By Kissenger, Clark at Jun 27, 2006 15:21 PM
No worries, no offense taken and no need to apologize. I probably shouldn't have made the "have you ever had a job comment", that was somewhat of a cheap shot. Also I don't mean to act at all like my experience is unique or especially bad, it sounds like we have a lot in common.
I think we'd agree on the world's problems, their scale, and the need for radical change. And I agree sports and entertainment are problematic in many ways. For me, though, they are a needed break that makes being on the Left possible and sustainable. Maybe you can go all-out all the time and not need to take a respite from swimming against the massive tidal wave of social oppression. I once felt this way. Now, though, I know that to live well, healthily, and to be a contributing member of the Left for the long haul I need to pace myself and do as much as I can while living a balanced life. I need people in the movement to understand this. And for us to win and our movement to grow we need to be inclusive and welcoming, not judgemental. So my anger comes from your negation of both of these, not because sports and entertainment is a sacred cow in itself.
As with anything, my suggestion would be to try to understand, not condemn.
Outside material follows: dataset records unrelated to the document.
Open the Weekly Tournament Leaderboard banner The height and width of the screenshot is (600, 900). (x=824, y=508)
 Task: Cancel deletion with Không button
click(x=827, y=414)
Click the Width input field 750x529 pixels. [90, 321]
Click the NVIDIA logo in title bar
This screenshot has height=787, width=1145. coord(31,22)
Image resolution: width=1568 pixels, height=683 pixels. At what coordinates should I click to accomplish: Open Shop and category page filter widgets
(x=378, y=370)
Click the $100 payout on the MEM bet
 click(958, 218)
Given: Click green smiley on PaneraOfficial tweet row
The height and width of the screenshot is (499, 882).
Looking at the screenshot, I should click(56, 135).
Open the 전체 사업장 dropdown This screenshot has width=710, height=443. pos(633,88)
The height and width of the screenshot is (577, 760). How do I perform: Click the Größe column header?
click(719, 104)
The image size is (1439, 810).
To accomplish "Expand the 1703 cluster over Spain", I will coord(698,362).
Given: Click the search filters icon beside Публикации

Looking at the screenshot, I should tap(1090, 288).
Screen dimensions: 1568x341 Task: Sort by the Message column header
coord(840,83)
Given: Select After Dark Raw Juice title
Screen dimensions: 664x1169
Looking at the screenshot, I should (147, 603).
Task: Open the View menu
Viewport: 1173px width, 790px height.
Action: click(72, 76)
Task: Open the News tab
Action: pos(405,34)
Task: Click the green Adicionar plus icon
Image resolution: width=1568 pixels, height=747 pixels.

Why do people put their energy into these meaningless distractions and not into any other activity or group that would supposedly better their lives? Maybe they don't see how it would better their lives, so why waste the energy. What does sports provide that the Left does not? Maybe community, fun, entertainment, meaning. Following this line of thought and understanding these motivations could give us some important insights for movement strategy and vision. This is why sports is more than just sports, and why I asked above for David Peterson to write (or reference others) on what the leftist critique of sport would be, i.e. what leftist sport would look like, and what it's emancipatory dimension is.
Regardless, if the Zapatistas can love football (soccer), that should be good enough for all of us.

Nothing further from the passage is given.